For this purpose, a new model has been developed to predict the stray capacitance of a two
layer air-cored inductor. In this project the analytic model will be extended to
three or more layers, test solenoids constructed, and the predictions of the first self-resonant
frequency compared to measurements using a vector network analyzer.
7. The polarization of multi-component wave populations
Supervisor : M.J. Hole.
Assoc. Supervisors (Univ. of Sydney): Iver H. Cairns, P. A. Robinson
Stochastic Growth Theory, pioneered by Prof. Robinson and Dr Cairns of the
University of Sydney, describes the distribution of electric field strengths of waves propagating
through an inhomogeneous plasma that has evolved to a dynamic state close to marginal stability.
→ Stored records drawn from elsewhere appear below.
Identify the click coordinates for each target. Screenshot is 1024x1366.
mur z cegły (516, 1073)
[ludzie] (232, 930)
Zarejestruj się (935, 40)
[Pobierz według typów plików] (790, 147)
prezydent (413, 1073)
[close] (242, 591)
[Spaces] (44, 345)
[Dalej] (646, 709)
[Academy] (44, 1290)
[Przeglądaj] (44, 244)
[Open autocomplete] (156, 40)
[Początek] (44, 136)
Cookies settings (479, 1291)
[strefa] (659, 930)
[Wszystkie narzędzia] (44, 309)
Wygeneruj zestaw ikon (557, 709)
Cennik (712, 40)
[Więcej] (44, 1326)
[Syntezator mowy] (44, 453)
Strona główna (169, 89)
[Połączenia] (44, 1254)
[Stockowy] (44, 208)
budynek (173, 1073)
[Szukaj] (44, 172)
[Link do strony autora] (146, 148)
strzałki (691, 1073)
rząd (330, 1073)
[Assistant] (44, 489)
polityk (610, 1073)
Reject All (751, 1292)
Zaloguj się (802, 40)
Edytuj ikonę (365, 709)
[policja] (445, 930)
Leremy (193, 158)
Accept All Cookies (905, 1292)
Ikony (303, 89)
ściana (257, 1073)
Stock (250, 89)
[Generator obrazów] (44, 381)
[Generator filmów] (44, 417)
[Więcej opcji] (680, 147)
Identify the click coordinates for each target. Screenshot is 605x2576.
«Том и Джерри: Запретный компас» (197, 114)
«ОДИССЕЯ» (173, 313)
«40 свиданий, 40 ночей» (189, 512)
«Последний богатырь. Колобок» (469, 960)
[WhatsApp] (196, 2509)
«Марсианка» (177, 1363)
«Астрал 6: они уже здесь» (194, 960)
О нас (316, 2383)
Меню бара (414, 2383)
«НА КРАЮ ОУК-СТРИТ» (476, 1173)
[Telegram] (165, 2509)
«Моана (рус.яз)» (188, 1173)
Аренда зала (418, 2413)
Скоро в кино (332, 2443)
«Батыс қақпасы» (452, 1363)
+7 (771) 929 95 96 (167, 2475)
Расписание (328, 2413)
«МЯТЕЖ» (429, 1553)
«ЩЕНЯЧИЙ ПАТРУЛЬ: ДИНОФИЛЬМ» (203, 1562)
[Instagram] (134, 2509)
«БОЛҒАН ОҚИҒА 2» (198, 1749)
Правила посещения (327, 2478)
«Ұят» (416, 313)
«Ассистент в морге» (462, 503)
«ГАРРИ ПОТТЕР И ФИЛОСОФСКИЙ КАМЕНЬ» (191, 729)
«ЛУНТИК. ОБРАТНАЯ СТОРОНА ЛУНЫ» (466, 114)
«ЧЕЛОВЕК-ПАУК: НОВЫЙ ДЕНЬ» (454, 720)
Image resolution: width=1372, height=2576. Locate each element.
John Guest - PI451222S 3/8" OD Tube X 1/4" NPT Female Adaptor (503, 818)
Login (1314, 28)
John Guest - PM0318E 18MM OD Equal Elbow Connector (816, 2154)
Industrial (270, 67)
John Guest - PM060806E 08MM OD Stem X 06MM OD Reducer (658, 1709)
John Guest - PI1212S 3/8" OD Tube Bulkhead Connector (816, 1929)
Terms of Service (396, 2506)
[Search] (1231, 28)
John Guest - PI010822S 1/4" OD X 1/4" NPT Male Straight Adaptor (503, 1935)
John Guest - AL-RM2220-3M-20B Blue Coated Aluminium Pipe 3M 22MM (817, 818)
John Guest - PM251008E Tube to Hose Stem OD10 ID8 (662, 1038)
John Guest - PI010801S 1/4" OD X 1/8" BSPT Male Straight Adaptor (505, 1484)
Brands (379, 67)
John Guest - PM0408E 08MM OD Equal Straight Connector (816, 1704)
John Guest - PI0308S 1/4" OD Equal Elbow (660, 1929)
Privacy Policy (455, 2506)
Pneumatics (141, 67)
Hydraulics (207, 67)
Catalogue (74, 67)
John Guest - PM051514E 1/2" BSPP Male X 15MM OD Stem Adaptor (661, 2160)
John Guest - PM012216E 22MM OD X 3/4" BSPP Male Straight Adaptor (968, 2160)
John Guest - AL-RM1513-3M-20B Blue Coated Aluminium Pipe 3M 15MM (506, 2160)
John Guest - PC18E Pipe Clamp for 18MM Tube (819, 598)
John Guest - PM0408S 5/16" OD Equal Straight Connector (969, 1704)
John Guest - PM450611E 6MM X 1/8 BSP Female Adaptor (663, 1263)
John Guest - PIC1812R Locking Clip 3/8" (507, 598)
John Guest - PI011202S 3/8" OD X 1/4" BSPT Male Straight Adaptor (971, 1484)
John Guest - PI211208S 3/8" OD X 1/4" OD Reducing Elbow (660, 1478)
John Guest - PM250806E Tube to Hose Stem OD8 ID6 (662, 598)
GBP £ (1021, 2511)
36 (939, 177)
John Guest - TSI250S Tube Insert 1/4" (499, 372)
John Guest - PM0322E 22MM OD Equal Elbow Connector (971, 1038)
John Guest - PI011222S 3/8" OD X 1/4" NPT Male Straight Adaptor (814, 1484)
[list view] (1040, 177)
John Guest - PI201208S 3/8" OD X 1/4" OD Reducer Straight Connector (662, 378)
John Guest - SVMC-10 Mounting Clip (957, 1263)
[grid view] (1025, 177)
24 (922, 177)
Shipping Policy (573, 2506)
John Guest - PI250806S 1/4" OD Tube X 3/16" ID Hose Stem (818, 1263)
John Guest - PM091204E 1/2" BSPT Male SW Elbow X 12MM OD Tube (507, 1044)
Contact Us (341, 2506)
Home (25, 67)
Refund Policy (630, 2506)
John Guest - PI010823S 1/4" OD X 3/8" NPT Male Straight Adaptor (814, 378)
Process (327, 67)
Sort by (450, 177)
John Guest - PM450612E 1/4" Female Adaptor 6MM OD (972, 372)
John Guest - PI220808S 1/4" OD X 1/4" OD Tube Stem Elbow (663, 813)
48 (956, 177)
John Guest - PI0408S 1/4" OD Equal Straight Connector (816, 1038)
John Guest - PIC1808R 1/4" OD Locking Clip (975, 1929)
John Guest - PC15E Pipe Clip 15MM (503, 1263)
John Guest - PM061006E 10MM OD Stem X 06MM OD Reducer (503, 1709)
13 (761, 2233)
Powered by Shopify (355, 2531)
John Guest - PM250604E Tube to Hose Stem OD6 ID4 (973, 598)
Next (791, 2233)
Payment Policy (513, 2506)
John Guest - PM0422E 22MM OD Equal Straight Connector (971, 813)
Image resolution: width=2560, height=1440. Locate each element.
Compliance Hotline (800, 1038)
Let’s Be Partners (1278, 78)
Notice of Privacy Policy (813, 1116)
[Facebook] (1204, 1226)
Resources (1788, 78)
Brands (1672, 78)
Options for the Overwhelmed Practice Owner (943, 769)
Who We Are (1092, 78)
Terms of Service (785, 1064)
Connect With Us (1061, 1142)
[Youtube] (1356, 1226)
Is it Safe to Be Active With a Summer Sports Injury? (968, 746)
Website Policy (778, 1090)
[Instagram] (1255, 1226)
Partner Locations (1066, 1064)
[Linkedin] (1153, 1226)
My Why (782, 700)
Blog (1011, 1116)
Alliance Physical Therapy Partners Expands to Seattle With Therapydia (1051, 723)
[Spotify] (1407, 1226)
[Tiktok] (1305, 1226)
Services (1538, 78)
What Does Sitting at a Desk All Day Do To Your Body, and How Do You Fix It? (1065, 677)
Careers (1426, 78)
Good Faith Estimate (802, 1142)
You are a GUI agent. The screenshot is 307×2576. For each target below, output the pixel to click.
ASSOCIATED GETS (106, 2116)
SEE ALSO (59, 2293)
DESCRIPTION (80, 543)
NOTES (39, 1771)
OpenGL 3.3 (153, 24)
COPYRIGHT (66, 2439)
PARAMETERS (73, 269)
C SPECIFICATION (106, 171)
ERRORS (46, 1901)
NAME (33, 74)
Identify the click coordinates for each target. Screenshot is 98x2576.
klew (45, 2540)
SGT has had success in explaining the field distributions of a wide range of astrophysical and space objects,
including: pulsars, the Earths polar cap, magnetosheath and foreshock, type III solar radio bursts and thermal
noise in the solar wind. Recently,predictions for the distributions for the Stokes parameters, which
describe the polarization of light , have been developed for the superposition of multiple wave populations.
In this project it is envisaged that the distribution functions of polarity resolved pulsar and/or Auroral
Kilometric Radiation data will be computed, and compared with the new predictions. The project involves
the analysis and interpretation of data, together with an understanding of the physics of the source.
8. Stochastic Growth Theory in laboratory plasmas.
Supervisor: M. J. Hole
Assoc. Supervisors (Univ. of Sydney): Iver H. Cairns, P. A. Robinson
An improved understanding of fluctuations and turbulence, which can lead to turbulent radial transport
and therefore a loss of plasma confinement, is important for the realization of fusion as a power
supply. Traditional techniques for the analysis of fluctuations, such as perturbation
analysis, assume that the plasma is in steady state, and determine the linear wave response
of the plasma. Whilst successful for determining the microphysics response of a plasma in a
prescribed state, the technique provides little insight into determining the response of a plasma whose
properties are stochastically distributed about a dynamic equilibrium. This is particularly
important for instabilities whose wavelength is small compared to the system size. In this case,
local variation in plasma parameters can lead to a population of waves, whose
field strengths can be stochastically described by a probability distribution function (pdf).
The functional form of these pdfs reflects the varying degrees of interaction between the waves,
particles and background plasmas. The use of stochastic techniques is particularly important in the
description of small wavelength fluctuations in fusion plasmas, which are thought to be mostly
responsible for turbulent transport.
Over the last ten years a new theory has emerged to describe the distribution function of electric field strengths.
Stochastic Growth Theory (SGT), pioneered by Federation Fellow Prof. Robinson and Australian
Prof. Fellow Iver H. Cairns of the School of Physics (University of Sydney), describes the distribution
of electric field strengths of waves propagating through an inhomogeneous plasma that has evolved to a
dynamic state close to marginal stability. SGT has had success in explaining the field distributions of a
wide range of astrophysical and space phenomena, including: pulsars, the Earths polar cap, magnetosheath
and fore-shock,type III solar radio bursts and thermal noise in the solar wind.
In this project, SGT will be applied to measurements of electrostatic oscillations in fusion plasmas.
The purpose is to (a) determine whether SGT can be applied to laboratory plasmas, and (b) use
the measured pdf of the floating potential and ion saturation current to infer the properties of the plasma.
The project requires strong analytic and numeric skills, but offers the student a
project that bridges engineering, laboratory/fusion plasma physics, and basic plasma physics.